Waiting for 9.4 – ALTER TABLE … ALTER CONSTRAINT for FKs

On 28th of June, Simon Riggs committed patch:

ALTER TABLE ... ALTER CONSTRAINT for FKs
 
Allow constraint attributes to be altered,
so the default setting of NOT DEFERRABLE
can be altered to DEFERRABLE and back.
 
Review by Abhijit Menon-Sen

Basically whole purpose of this patch is described in the commit message, but let's see how that works.

As you perhaps know, foreign keys can be immediate or deferred (deferred means that the constraint is checked at the end of transaction and not immediately).

When you create foreign key, you define whether it will be immediate (default) or deferrable. And if deferrable – should it be “initially" immediate or deferred.

What is the “initially" thing? Well, if you have deferrable foreign key you can set it to immediate/deferred within a transaction using SET CONSTRAINTS… command.

Anyway. Up until now, when you created FKEY, you couldn't change it. So, if you made default one (immediate) and you wanted to change it to deferrable, you'd have to drop it and create new one. Not nice.

But now, we can. Let's create some test schema:

$ CREATE TABLE table1 (id serial PRIMARY KEY);
CREATE TABLE
 
$ CREATE TABLE table2 (id serial PRIMARY KEY, t1_id int4 REFERENCES table1 (id));
CREATE TABLE
 
$ \d table2
                         TABLE "public.table2"
 COLUMN |  TYPE   |                      Modifiers                      
--------+---------+-----------------------------------------------------
 id     | INTEGER | NOT NULL DEFAULT NEXTVAL('table2_id_seq'::regclass)
 t1_id  | INTEGER | 
Indexes:
    "table2_pkey" PRIMARY KEY, btree (id)
Foreign-KEY constraints:
    "table2_t1_id_fkey" FOREIGN KEY (t1_id) REFERENCES table1(id)

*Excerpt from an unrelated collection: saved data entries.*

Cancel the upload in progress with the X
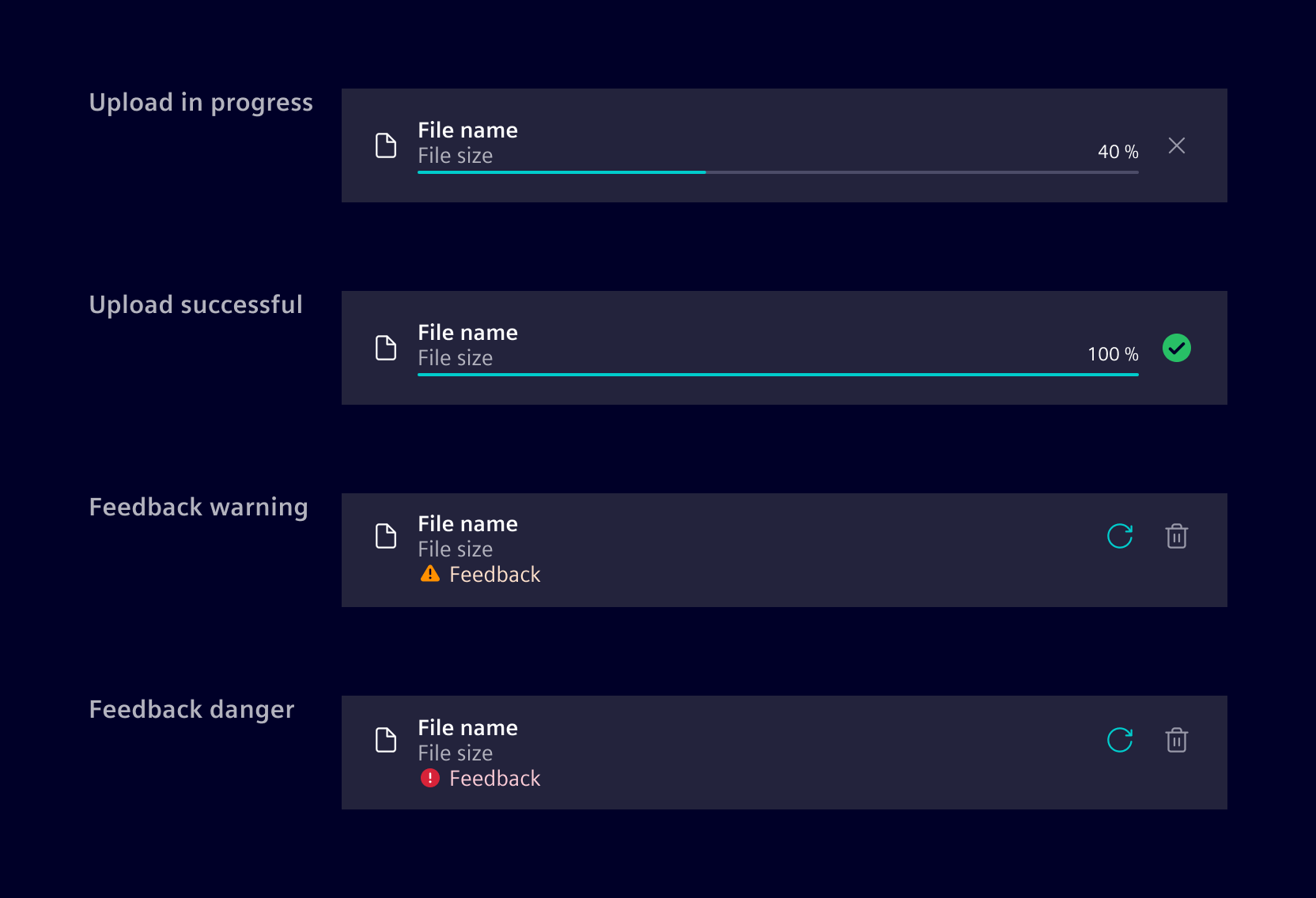Viewport: 1316px width, 898px height. coord(1176,145)
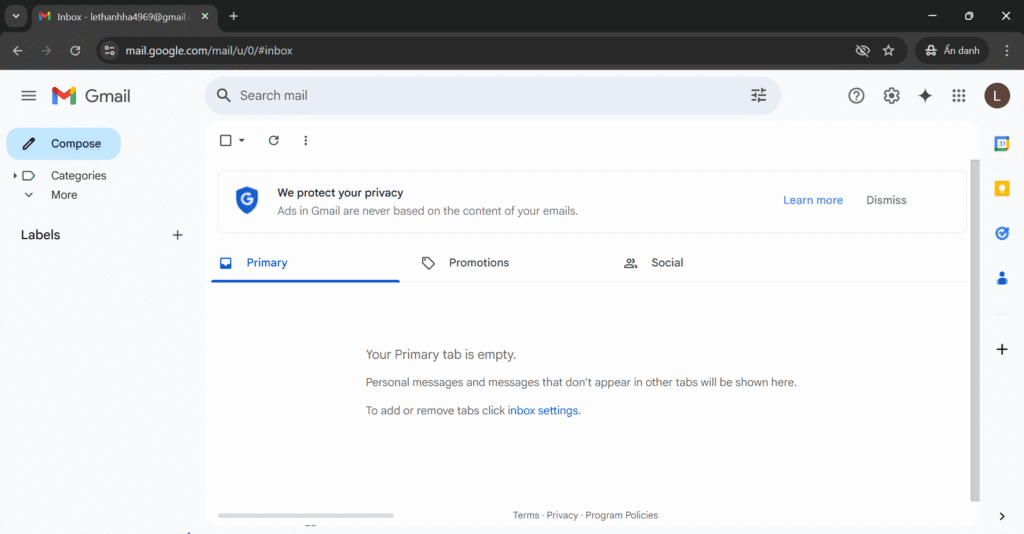Screen dimensions: 1024x534
Task: Switch to Promotions tab
Action: click(478, 263)
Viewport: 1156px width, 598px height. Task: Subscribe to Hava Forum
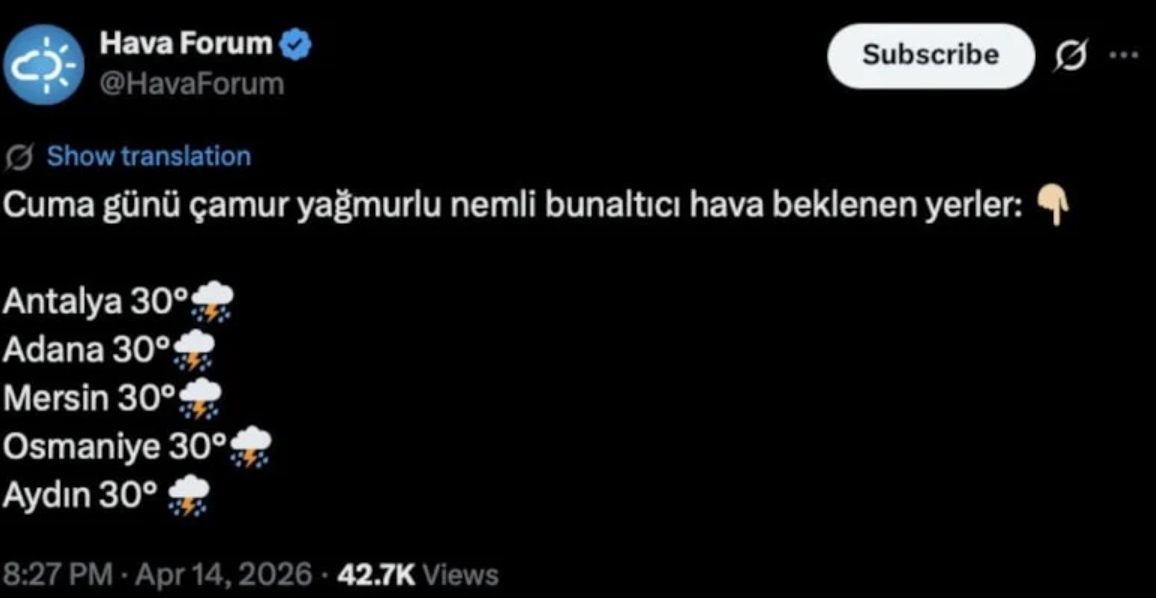point(930,56)
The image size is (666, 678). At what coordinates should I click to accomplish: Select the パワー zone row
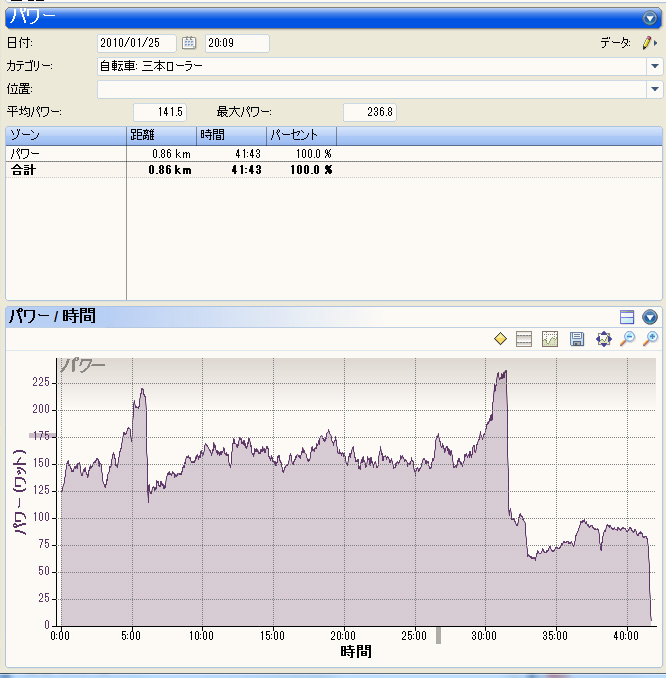click(x=333, y=154)
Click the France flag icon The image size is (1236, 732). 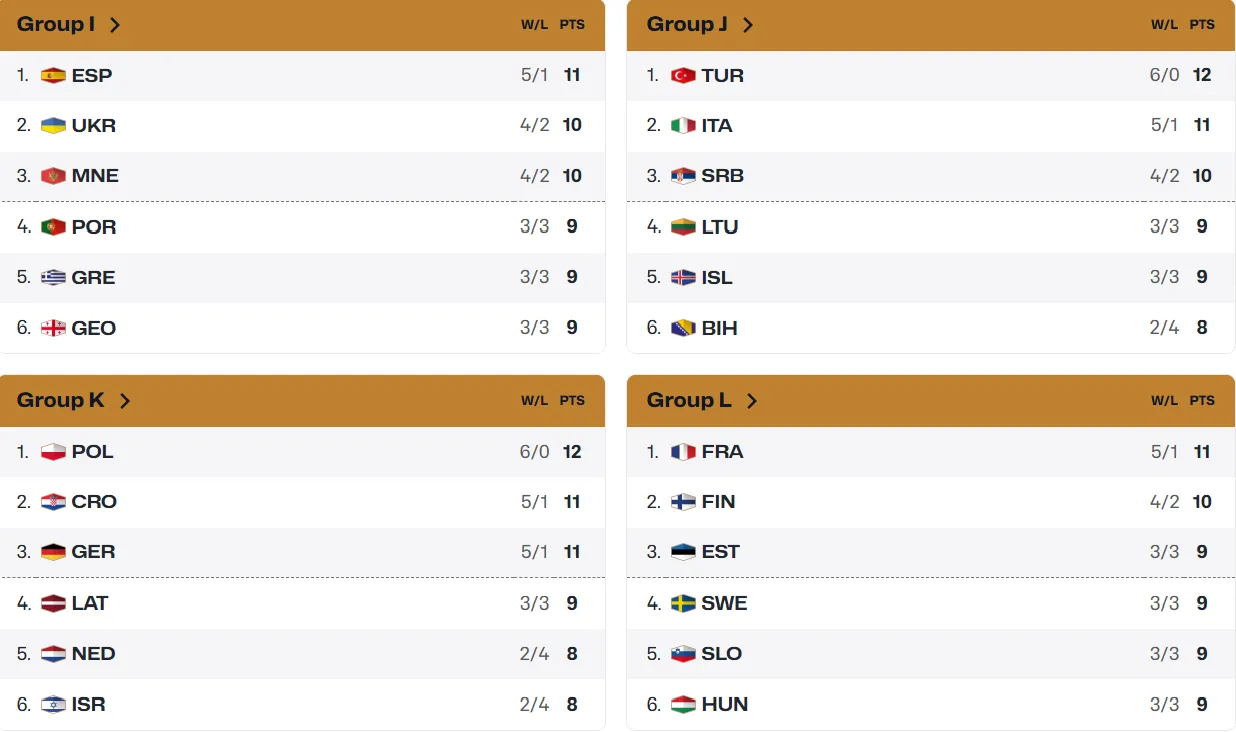[683, 452]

and now, let's try changing it:

$ ALTER TABLE table2
    ALTER CONSTRAINT table2_t1_id_fkey
        DEFERRABLE INITIALLY IMMEDIATE;
ALTER TABLE
 
$ \d table2
                         TABLE "public.table2"
 COLUMN |  TYPE   |                      Modifiers                      
--------+---------+-----------------------------------------------------
 id     | INTEGER | NOT NULL DEFAULT NEXTVAL('table2_id_seq'::regclass)
 t1_id  | INTEGER | 
Indexes:
    "table2_pkey" PRIMARY KEY, btree (id)
Foreign-KEY constraints:
    "table2_t1_id_fkey" FOREIGN KEY (t1_id) REFERENCES table1(id) DEFERRABLE

Nice. And what about changing it to initially deferred, or back to immediate?

$ ALTER TABLE table2
    ALTER CONSTRAINT table2_t1_id_fkey
        DEFERRABLE INITIALLY DEFERRED;
ALTER TABLE
 
$ \d table2
                         TABLE "public.table2"
 COLUMN |  TYPE   |                      Modifiers                      
--------+---------+-----------------------------------------------------
 id     | INTEGER | NOT NULL DEFAULT NEXTVAL('table2_id_seq'::regclass)
 t1_id  | INTEGER | 
Indexes:
    "table2_pkey" PRIMARY KEY, btree (id)
Foreign-KEY constraints:
    "table2_t1_id_fkey" FOREIGN KEY (t1_id) REFERENCES table1(id) DEFERRABLE INITIALLY DEFERRED
 
$ ALTER TABLE table2
    ALTER CONSTRAINT table2_t1_id_fkey
        NOT DEFERRABLE;
ALTER TABLE
 
$ \d table2
                         TABLE "public.table2"
 COLUMN |  TYPE   |                      Modifiers                      
--------+---------+-----------------------------------------------------
 id     | INTEGER | NOT NULL DEFAULT NEXTVAL('table2_id_seq'::regclass)
 t1_id  | INTEGER | 
Indexes:
    "table2_pkey" PRIMARY KEY, btree (id)
Foreign-KEY constraints:
    "table2_t1_id_fkey" FOREIGN KEY (t1_id) REFERENCES table1(id)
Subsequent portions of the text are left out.